Clinical Associate Professor
Department of Orthopaedic Surgery
Scoliosis is a sideways curve of the spine and back with scoliosis curves sometimes following an “S” or a “C” shape. Scoliosis typically occurs in adolescents between 10 and 18 years old and is relatively common, affecting as many as 2 to 3 percent of the population. Dr. James Barsi shares his expertise in scoliosis diagnosis and treatment.
How is scoliosis diagnosed?
A child’s back is screened for scoliosis by looking for asymmetry in the shoulders, ribs or hips when standing and bending over. This is done annually by your school nurse or primary care provider during the pre-adolescent and adolescent years. If asymmetry is noted, your provider will likely send you to a specialist for further evaluation. Curves are diagnosed on standard spine radiographs.
The Spine and Scoliosis Center at Stony Brook Orthopaedic Associates uses low dose EOS® imaging, which provides full-body 2D and 3D images. We are the only provider in Suffolk County to offer this low dose imaging.
What treatments are available for scoliosis?

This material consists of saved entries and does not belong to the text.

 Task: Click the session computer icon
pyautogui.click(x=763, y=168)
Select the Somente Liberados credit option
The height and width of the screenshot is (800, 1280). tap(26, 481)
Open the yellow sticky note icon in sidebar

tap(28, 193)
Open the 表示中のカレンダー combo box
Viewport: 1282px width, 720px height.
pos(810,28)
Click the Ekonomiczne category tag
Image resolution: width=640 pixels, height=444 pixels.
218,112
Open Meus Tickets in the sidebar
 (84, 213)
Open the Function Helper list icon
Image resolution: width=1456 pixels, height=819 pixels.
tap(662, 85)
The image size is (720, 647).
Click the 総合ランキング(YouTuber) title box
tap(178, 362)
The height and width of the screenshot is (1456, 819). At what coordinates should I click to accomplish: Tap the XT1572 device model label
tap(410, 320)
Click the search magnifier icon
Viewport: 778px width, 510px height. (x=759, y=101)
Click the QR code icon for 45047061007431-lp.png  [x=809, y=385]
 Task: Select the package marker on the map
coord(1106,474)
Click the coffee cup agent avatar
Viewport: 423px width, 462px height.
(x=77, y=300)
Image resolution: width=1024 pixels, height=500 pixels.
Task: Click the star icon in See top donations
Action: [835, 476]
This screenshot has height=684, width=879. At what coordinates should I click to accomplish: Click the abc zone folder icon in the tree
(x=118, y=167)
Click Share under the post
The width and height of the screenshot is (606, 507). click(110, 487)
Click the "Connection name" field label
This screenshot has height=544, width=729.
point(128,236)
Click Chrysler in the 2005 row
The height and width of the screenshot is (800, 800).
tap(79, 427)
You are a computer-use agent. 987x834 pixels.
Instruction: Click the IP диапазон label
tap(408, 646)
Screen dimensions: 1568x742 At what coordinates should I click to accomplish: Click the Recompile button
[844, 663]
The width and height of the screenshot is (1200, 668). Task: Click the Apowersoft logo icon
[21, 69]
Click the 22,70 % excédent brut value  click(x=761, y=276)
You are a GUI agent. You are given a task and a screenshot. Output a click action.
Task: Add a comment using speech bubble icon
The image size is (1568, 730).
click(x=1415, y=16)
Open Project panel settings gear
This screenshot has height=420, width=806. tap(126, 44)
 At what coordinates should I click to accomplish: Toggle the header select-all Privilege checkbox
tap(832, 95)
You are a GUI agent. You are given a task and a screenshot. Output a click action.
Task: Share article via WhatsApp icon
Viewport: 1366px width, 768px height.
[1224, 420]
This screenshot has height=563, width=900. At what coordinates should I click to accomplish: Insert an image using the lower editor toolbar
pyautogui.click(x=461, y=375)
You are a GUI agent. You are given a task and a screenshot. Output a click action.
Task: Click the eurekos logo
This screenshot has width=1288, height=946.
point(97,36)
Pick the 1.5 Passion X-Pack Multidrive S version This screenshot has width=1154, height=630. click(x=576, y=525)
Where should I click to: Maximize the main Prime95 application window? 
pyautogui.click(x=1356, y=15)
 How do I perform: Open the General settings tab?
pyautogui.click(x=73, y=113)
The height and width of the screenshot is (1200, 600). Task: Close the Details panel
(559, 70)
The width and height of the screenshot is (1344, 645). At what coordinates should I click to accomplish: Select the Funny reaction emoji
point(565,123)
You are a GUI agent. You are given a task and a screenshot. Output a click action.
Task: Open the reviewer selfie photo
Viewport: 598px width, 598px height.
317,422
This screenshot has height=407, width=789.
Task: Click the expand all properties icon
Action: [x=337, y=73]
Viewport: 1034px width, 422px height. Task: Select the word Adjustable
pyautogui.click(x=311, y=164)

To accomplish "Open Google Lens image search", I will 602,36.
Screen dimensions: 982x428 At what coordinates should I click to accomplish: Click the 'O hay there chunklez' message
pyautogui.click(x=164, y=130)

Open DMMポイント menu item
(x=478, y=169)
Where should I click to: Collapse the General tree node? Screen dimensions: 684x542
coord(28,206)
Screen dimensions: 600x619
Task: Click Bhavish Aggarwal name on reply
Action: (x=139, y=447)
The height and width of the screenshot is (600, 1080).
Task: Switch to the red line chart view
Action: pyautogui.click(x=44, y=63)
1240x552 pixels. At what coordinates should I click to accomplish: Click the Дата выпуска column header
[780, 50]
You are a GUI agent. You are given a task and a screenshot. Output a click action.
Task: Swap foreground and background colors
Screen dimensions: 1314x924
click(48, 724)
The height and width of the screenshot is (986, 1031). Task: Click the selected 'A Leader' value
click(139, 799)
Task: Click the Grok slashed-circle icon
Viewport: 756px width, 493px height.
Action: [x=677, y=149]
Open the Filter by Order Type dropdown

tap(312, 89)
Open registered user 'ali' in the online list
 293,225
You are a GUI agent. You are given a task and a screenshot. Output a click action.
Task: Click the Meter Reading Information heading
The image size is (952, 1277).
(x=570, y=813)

When someone is diagnosed with scoliosis, I want to understand their risk of progression because that ultimately guides treatment. In general, curves below 25 degrees are considered mild curves and are typically observed and possibly prescribed physical therapy.
Curves between 25 and 50 degrees are more moderate in nature, and children with growth remaining would be prescribed a brace.
Curves greater than 50 degrees are considered severe and at that magnitude I begin having a conversation about surgical options. These are generalizations though, and every treatment plan is tailored for each specific patient.
When should patients consider a brace?
Braces are primarily used to prevent the curves from becoming more severe, but a study at Stony Brook found that 45 percent of children who wore their brace as prescribed, and followed their exercise program daily experienced a 5-degree improvement.
In adolescents with growth remaining, I would typically begin bracing for moderate curves, which are above 25 degrees. In patients younger than 10, I would consider bracing if the curvature was becoming more pronounced, or over 20 degrees.
Brace designs have become more manageable for children, and the recommended hours of usage is now shorter. When I trained, the regimen was 24 hours a day of brace wear, but now I recommend 16 hours per day of brace wear, as there is statistically and clinically no difference between 16 hours of brace wear and 24 hours of brace wear.
For some types of scoliosis, adolescents may be offered a night-time only brace.
What are the surgical options?
The gold standard in managing scoliosis from a surgical standpoint is spinal fusion, and the art and skill of the surgeon is to balance the surgical plan to address the unique nature of the curvature and the expectations of the patient.
New techniques such as growth modulation using spinal tethering are available for children with moderate curves who have significant growth remaining.
Can specific sports or activities have a negative impact on a spine with scoliosis?
Historically, children were advised to avoid exercises that would increase the flexibility of the spine such as gymnastics or tumbling. However, recent evidence shows no link between sport played and curve progression or development. So, currently, I tell patients they can play whatever sport they wish.